Nadine's hand went up to her heart. John sat very still. Taverley did not continue for a few moments. His mind seemed suddenly to have stopped. Then he frowned at himself and went on:

“Anne's story is very simply told, but probably no one could ever tell the agony behind the simplicity. Probably no one will ever know Anne's character completely. I know her as well as anybody, but there are depths that beat me. I think she ought to have been a boy. Her parents wanted her to be. But, thank God, she isn't! She's a mixture of hardness and softness. Each hates the other, and tries to cheat it. But—my view is—the softness wins. She has spent hours and hours with her grandmother, being that grand old woman's companion while she suffers—and then coming out of the room blinded with tears. She hides her tears, just as her grandmother hides her suffering.…My God—yes—I understand Anne!”

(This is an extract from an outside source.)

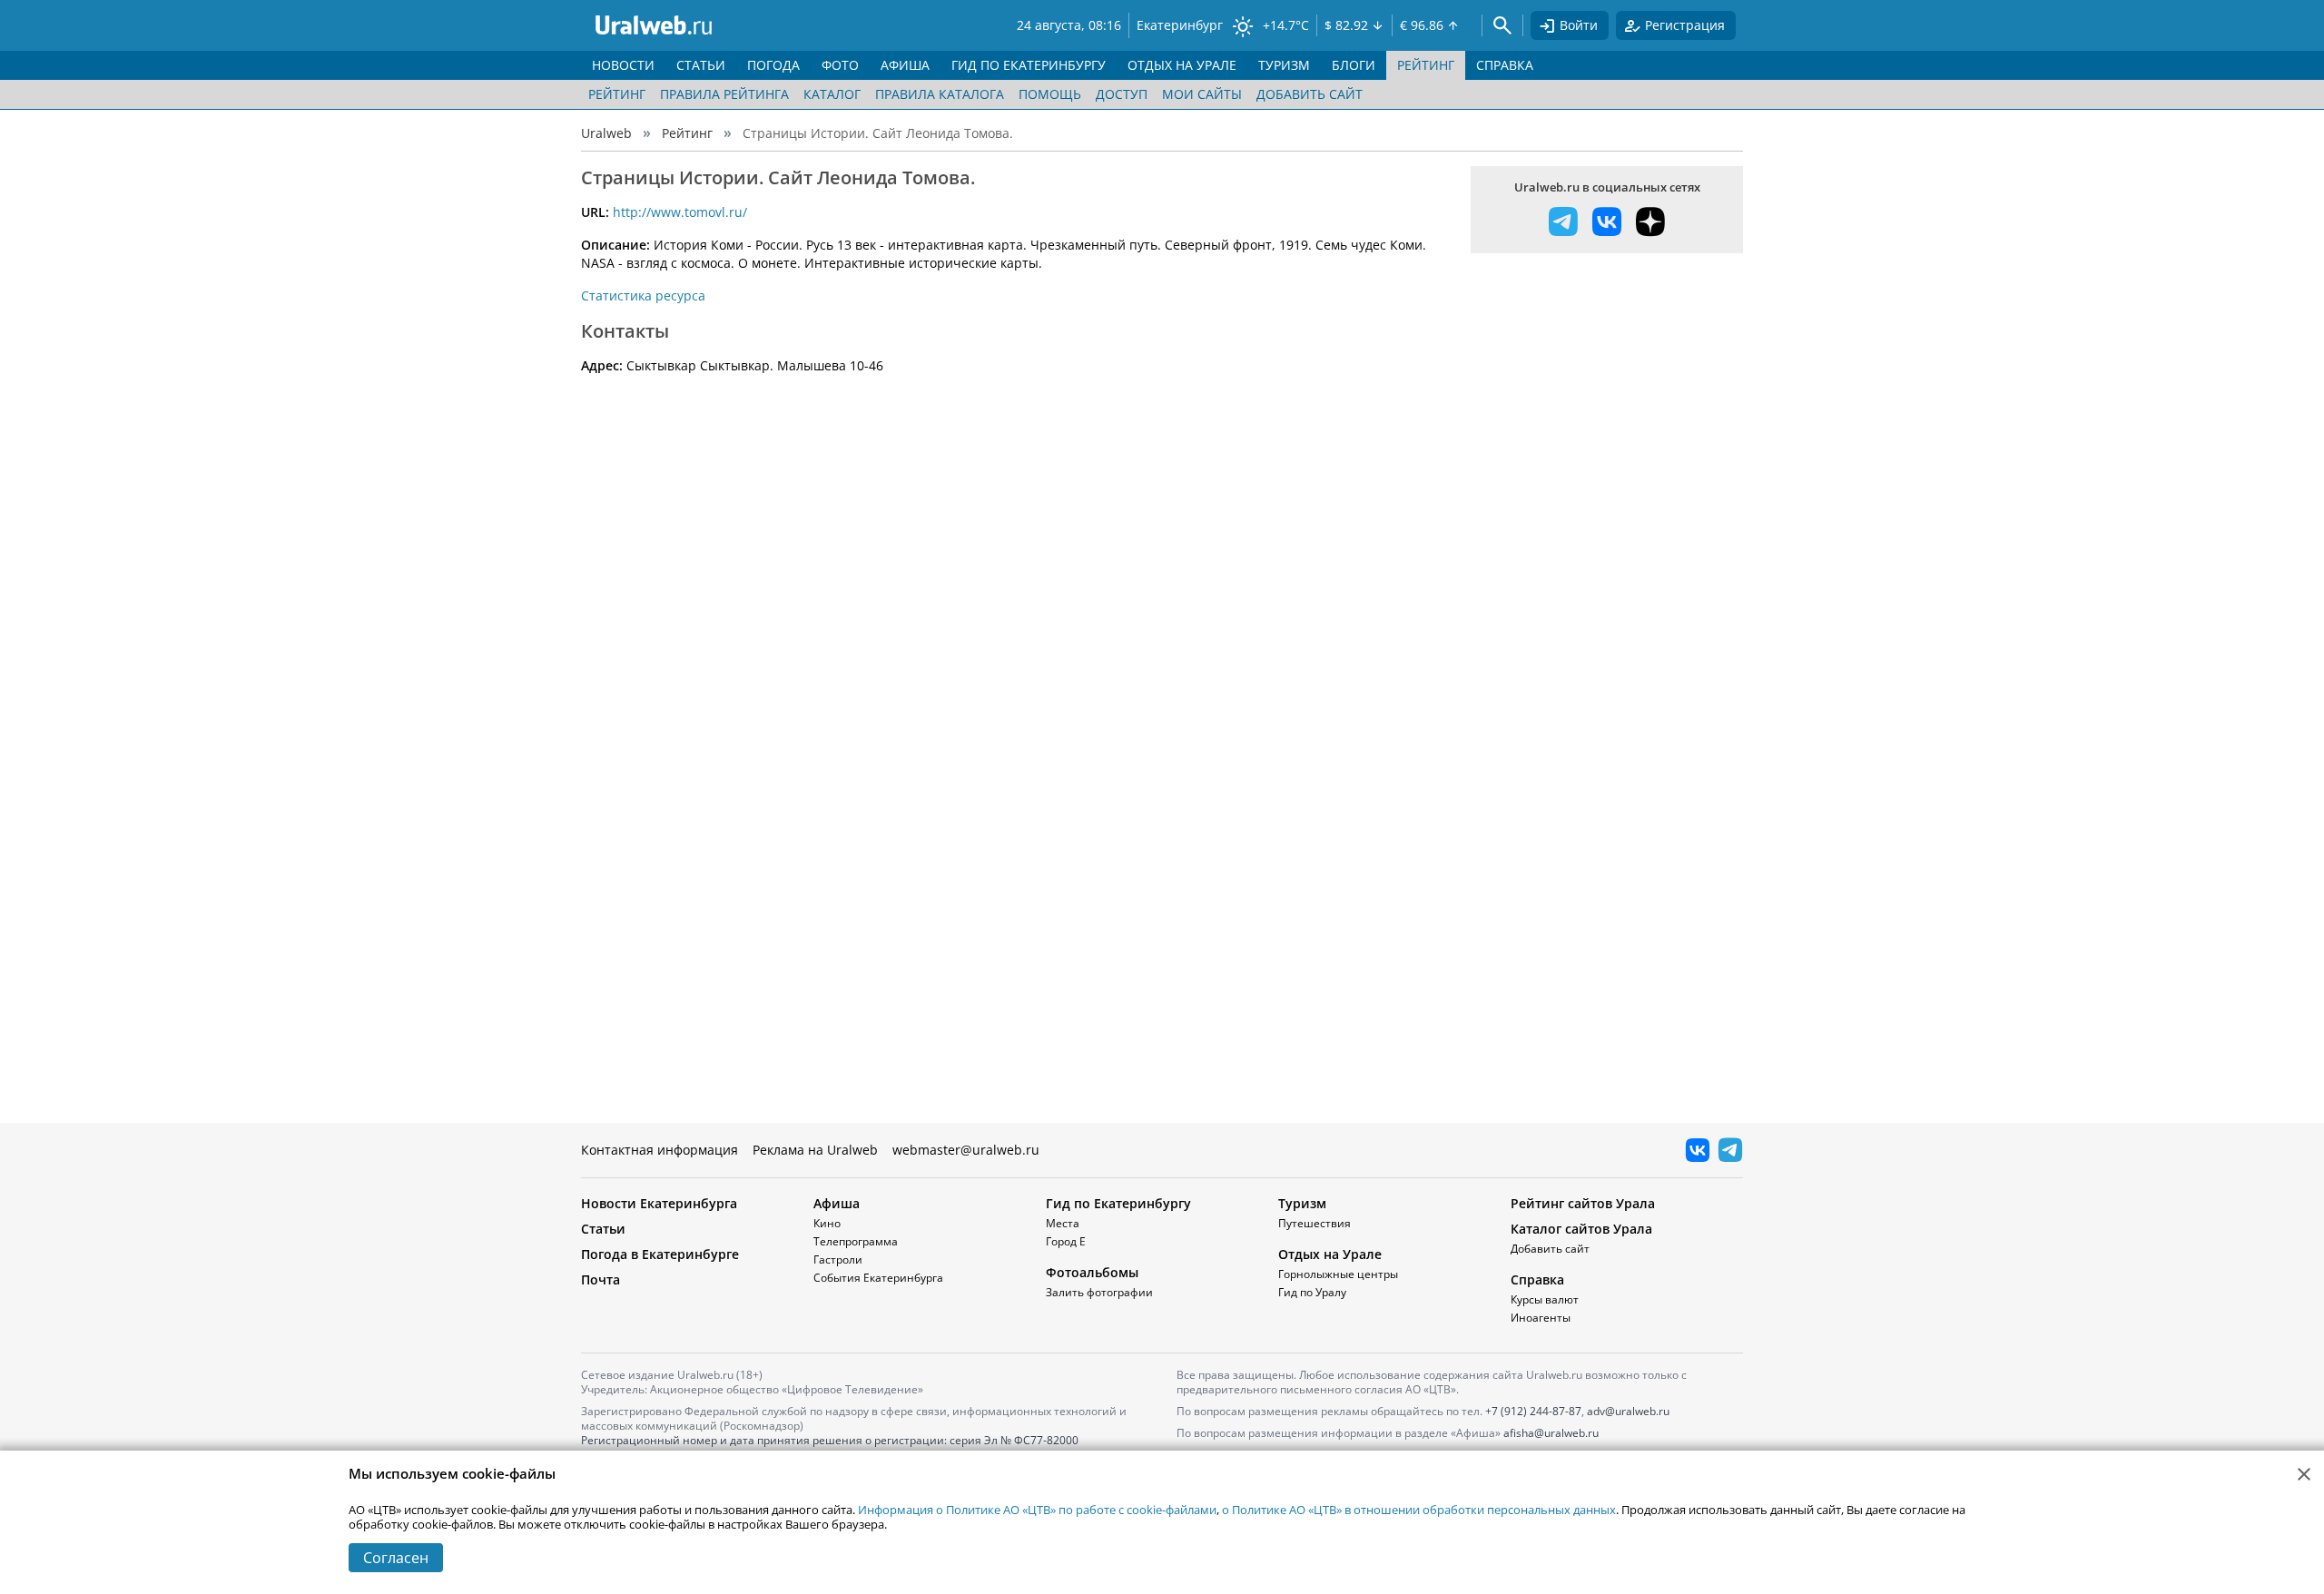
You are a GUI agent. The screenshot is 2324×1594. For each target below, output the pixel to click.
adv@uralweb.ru (1628, 1411)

His voice had become a little unsteady. He continued, almost apologetically:

“I expect I'm a bit soft myself where those two are concerned.…Anne told me what she had done while we were riding together on the afternoon of the meet. I speak as though it were weeks ago, yet it was only yesterday! She knew her grandmother wanted to die—she had told Anne so often, though never complainingly—and Anne found the way of granting the wish on Friday, during dinner. She had left the table during the first course, because she had forgotten to say good-night to her grandmother. On her way down she overheard a conversation between Thomas and the cook. She found that the cook kept some painless poison in a cupboard over his bed. She decided to steal it that night. You interrupted her at her first attempt, Foss. At the second she succeeded.”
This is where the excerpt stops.